• Direction:
Find each line of the rows that contains the string "height" and copy those lines out in full. Case counts, so match capital and lowercase letters exactly.

• Records shown:
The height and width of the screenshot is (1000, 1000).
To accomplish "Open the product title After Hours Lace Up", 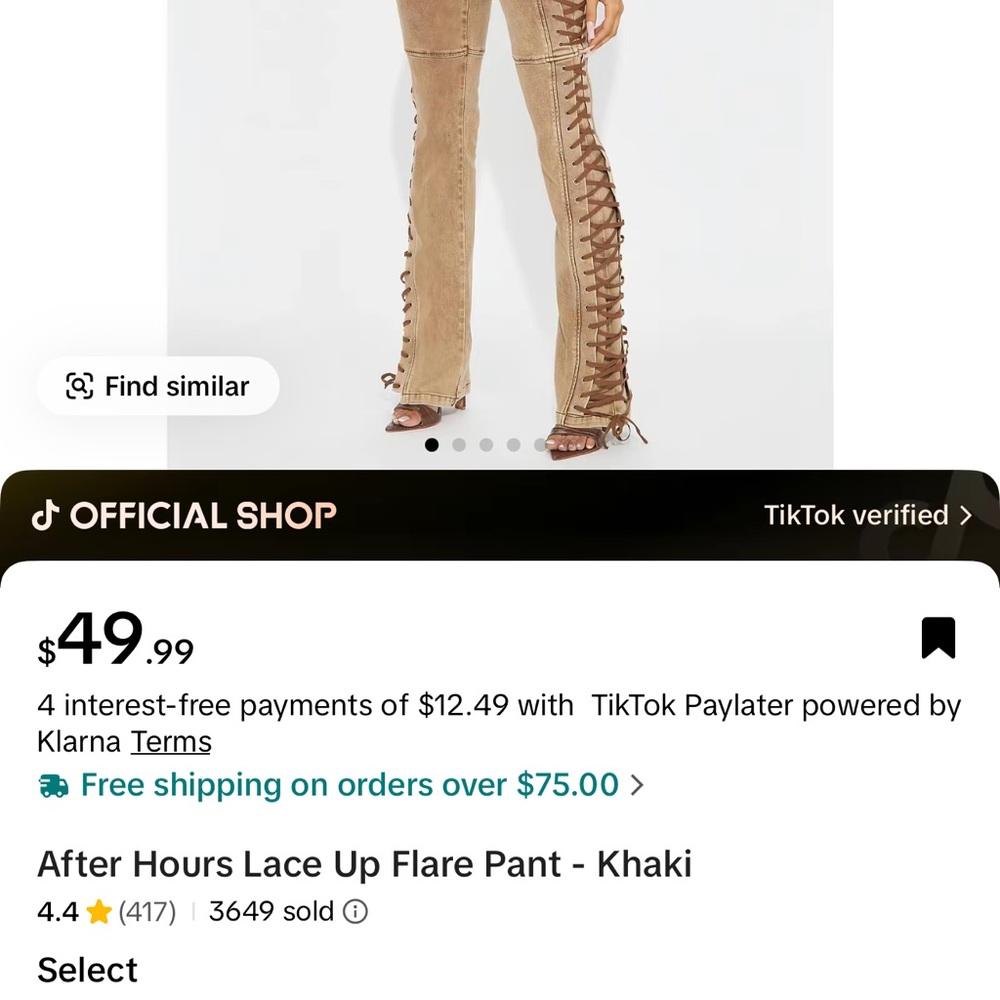I will coord(365,864).
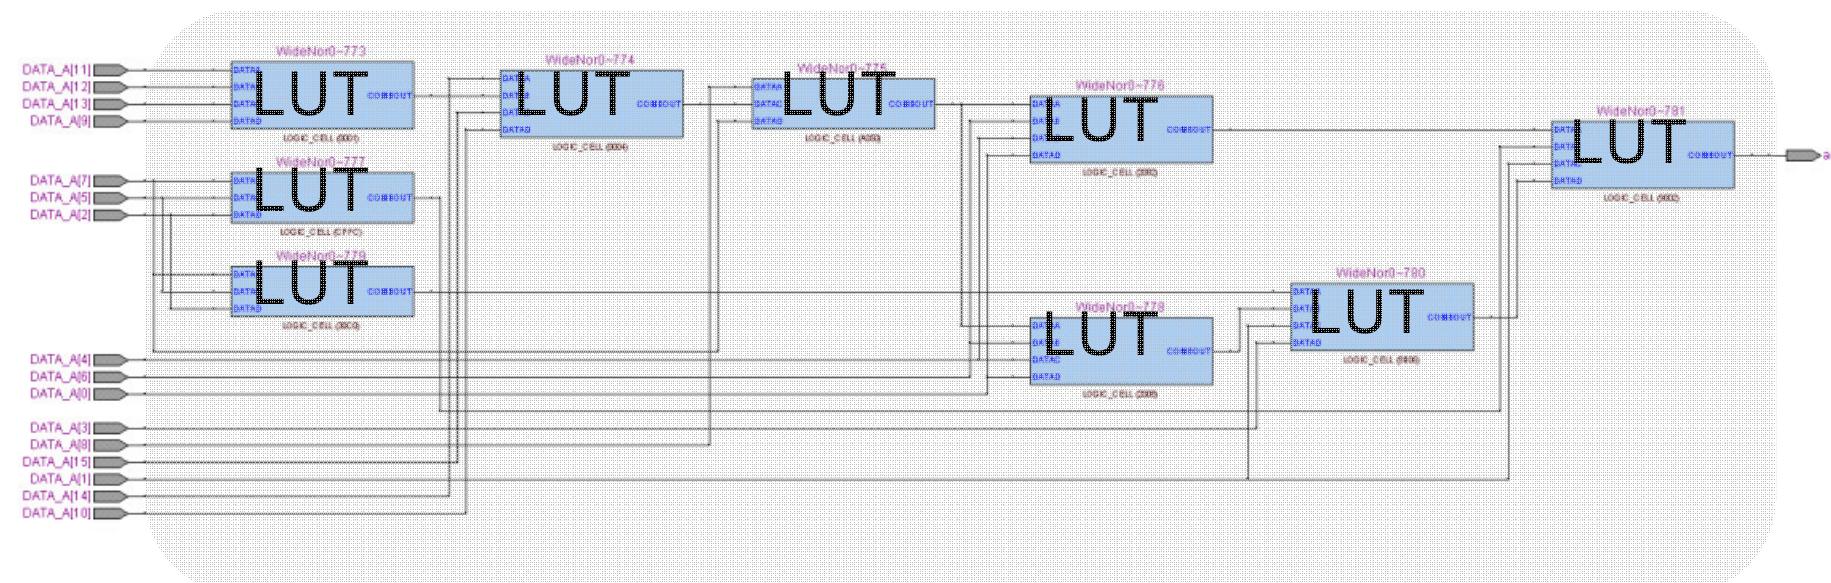Select the WideNor0~780 LUT block
The height and width of the screenshot is (583, 1831).
(1381, 317)
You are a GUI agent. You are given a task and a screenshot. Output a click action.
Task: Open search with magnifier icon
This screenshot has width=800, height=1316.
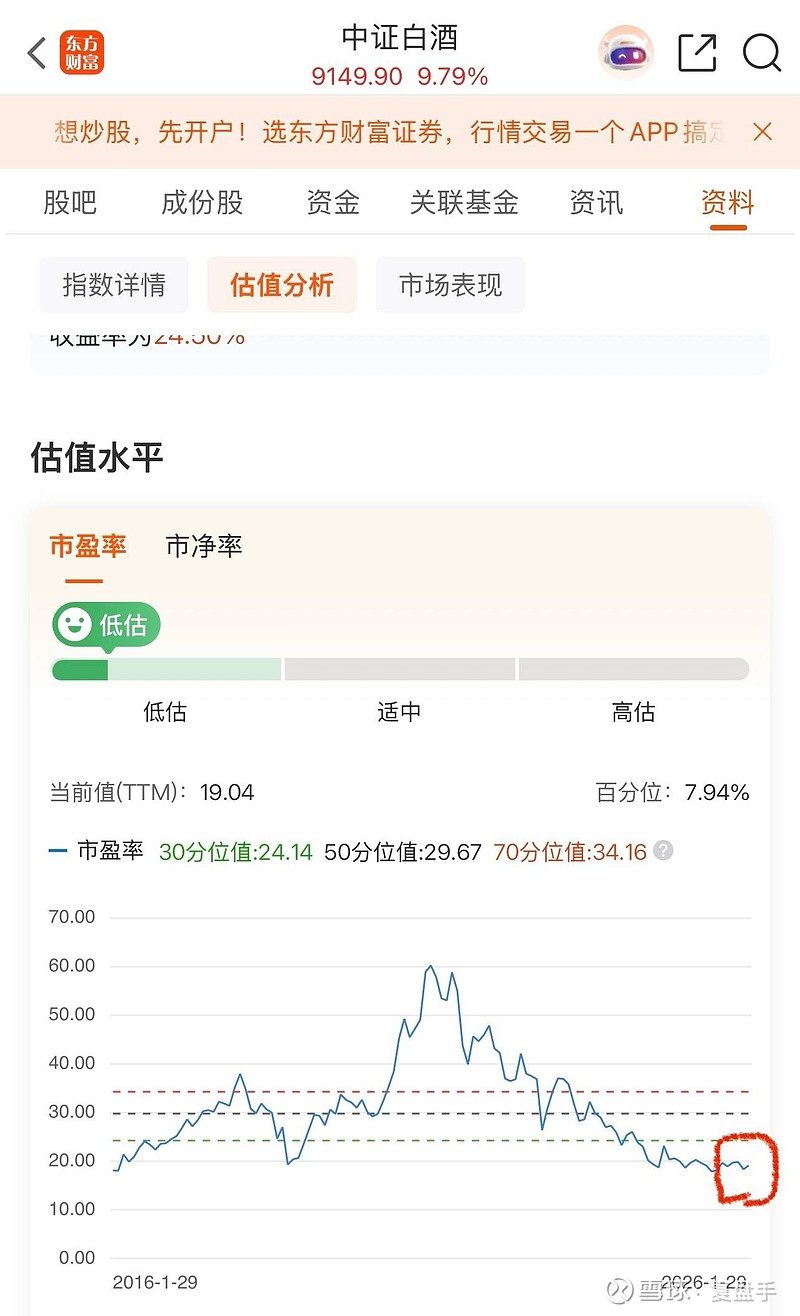click(761, 53)
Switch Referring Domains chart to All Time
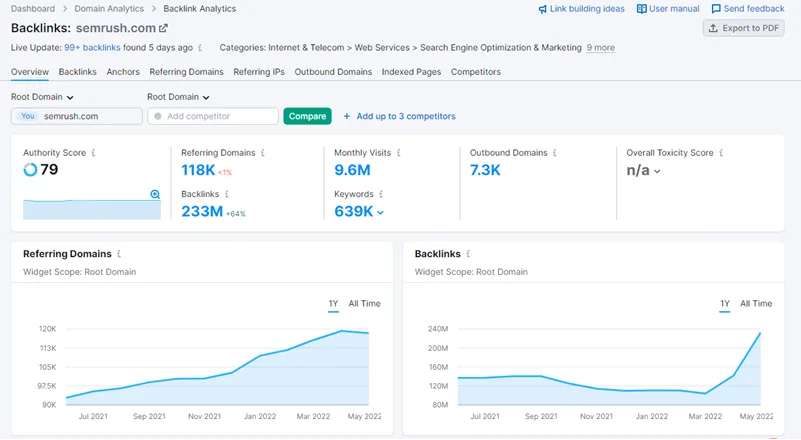801x440 pixels. pos(364,303)
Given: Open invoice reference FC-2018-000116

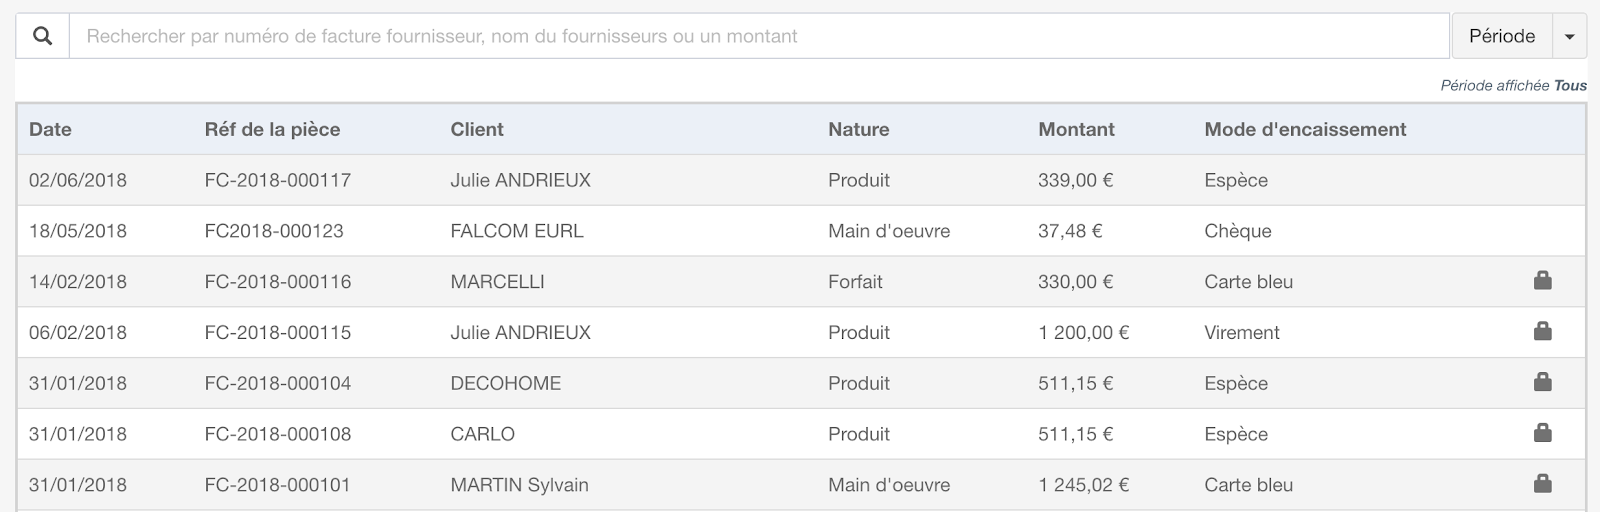Looking at the screenshot, I should (277, 282).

• Task output:
The height and width of the screenshot is (1000, 1000).
The height and width of the screenshot is (583, 1831).
This screenshot has width=800, height=1316.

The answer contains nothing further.